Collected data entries
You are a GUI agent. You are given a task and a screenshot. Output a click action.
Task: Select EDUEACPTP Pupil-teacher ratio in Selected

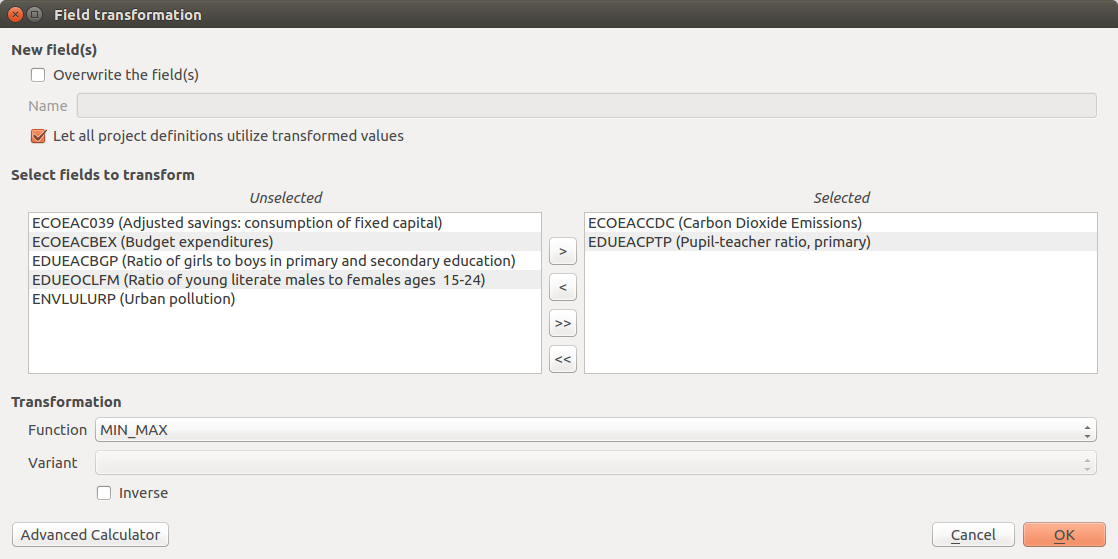coord(729,242)
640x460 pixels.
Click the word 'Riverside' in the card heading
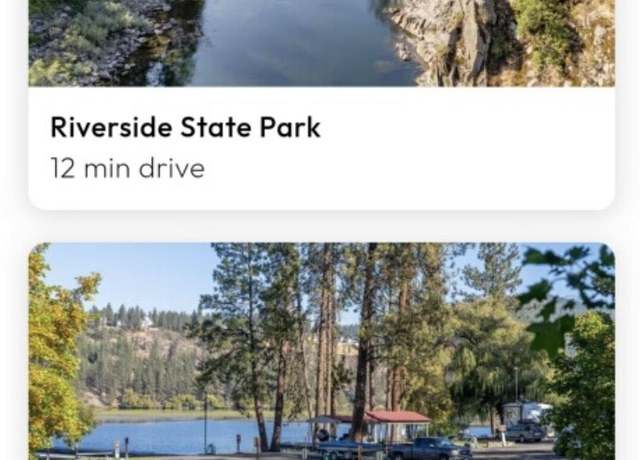pyautogui.click(x=111, y=127)
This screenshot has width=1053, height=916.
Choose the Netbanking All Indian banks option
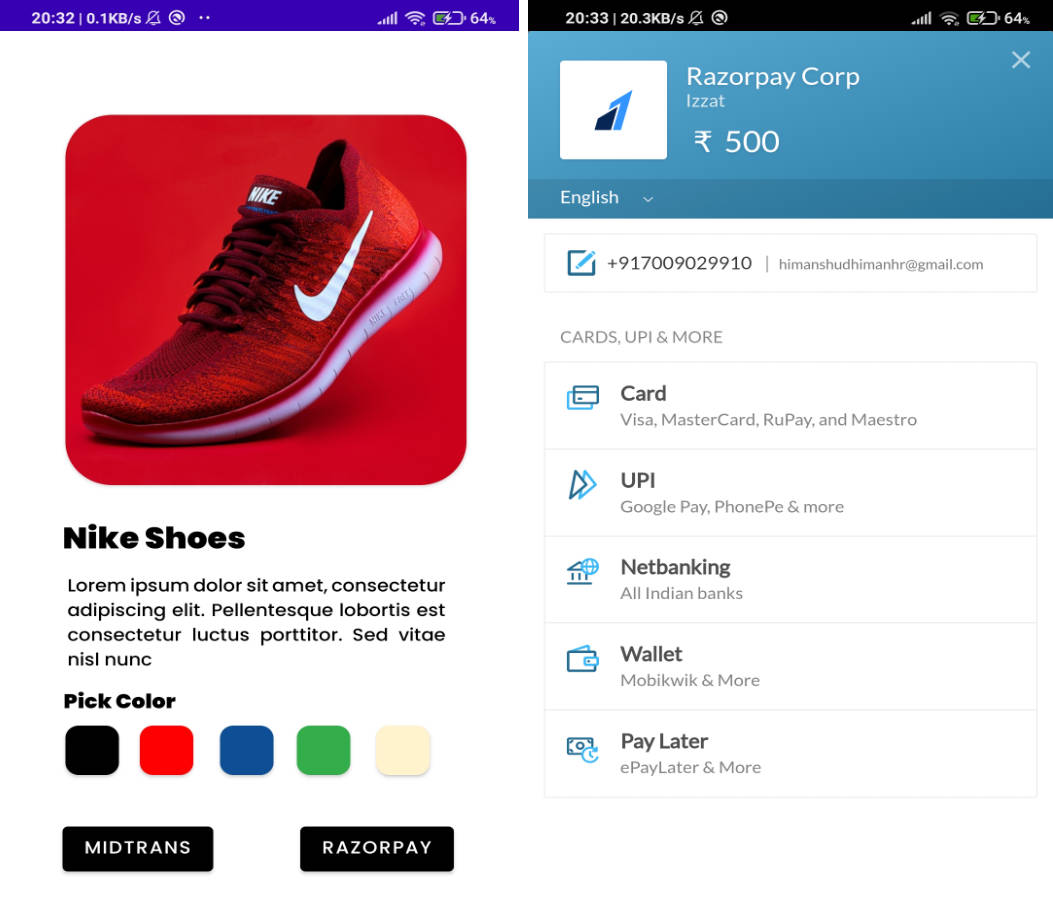tap(790, 580)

Problem requirements →
Nothing but the pictures should be left out when the records are retyped exactly.

Exercise answer →
You are a GUI agent. You are given a task and a screenshot. Output a click action.
Task: Select EDUEACPTP Pupil-teacher ratio in Selected

coord(729,242)
640x460 pixels.
Click the word 'Riverside' in the card heading
pyautogui.click(x=111, y=127)
This screenshot has width=1053, height=916.
Choose the Netbanking All Indian banks option
tap(790, 580)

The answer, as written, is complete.